If that PSU failure took out so much other hardware, then it's likely it
took out your processor too, and it took longer for it to finally fail.
CPU chips tend to be more robust than memory chips and GPU chips, a lot
more redundancy, so they may show the signs of the failure much later.


Ah, that could be it. So far, a 512 MB of RAM and video card went bust
with the PSU. Too bad my friend and I did not see physical evidences of
busted caps, discolorations, etc.


Those may yet come, after much time. But in reality, caps can be much
more robust than any of the electronic components.

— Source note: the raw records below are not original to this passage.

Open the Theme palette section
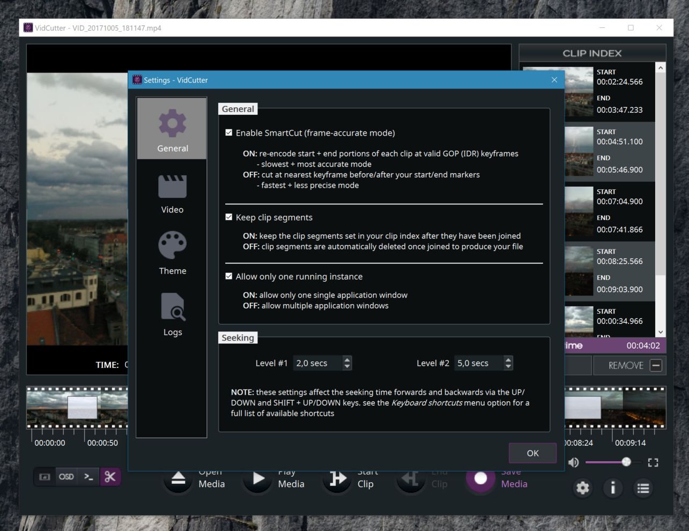Screen dimensions: 689x531 (x=172, y=253)
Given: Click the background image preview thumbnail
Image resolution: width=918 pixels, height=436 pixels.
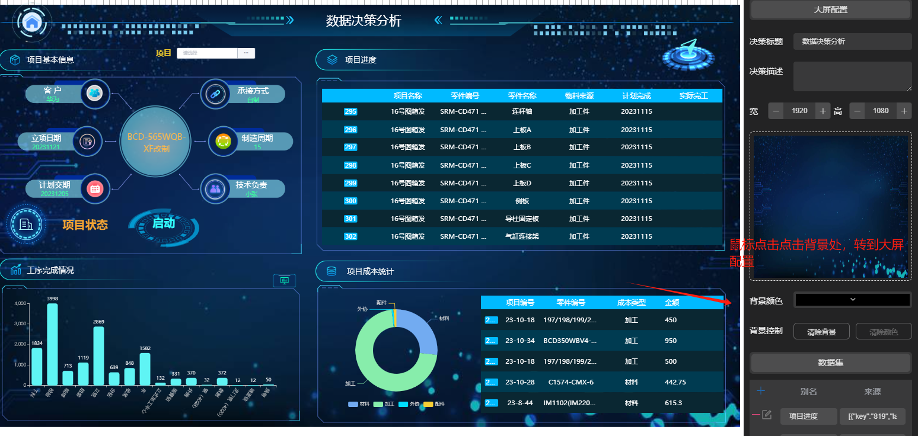Looking at the screenshot, I should [x=830, y=206].
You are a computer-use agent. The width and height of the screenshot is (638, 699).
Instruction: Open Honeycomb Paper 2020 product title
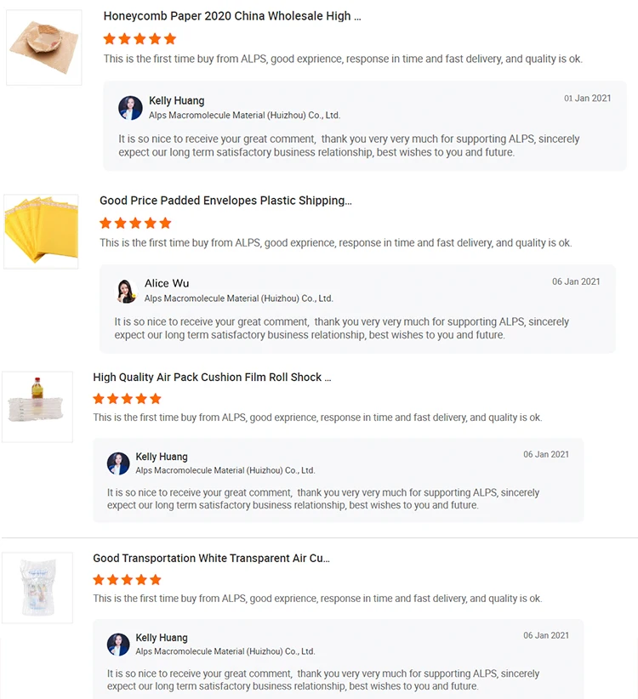pos(231,16)
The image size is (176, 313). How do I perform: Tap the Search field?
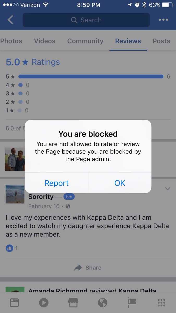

The CPU and RAM may
run anywhere between 1.0 to 2.0 Volts, so a spike of even 0.1V is
significant to them. A capacitor is just a very simple electrical
component, and a small spike won't kill it. A damaged capacitor might
still continue to work in diminished capacity for a long time.

In actual fact, the motherboard capacitors are there to protect against
voltage spikes to some extent. So the fact that it didn't really protect
these components, might be an indication that they may already be
damaged and just working in diminished capacity right now.

Your original PSU problem, what caused it? Lightening? Or did it just go
on its own for some unknown reason? If it went on its own, then it's
likely it caused this level of damage to your entire system. The PSU
also has capacitors in it, designed to protect against voltage spikes. A
surge suppressing power bar also helps protect along the way, with
capacitors. Each one acts like a flood dike. A lightening strike may
overwhelm the surge suppressor, and then it will overwhelm the PSU, but
the PSU has fuses that will sacrifice themselves and thus protect the
motherboard and internal components. If the PSU didn't do that fast
enough, then it may have let over-voltage through.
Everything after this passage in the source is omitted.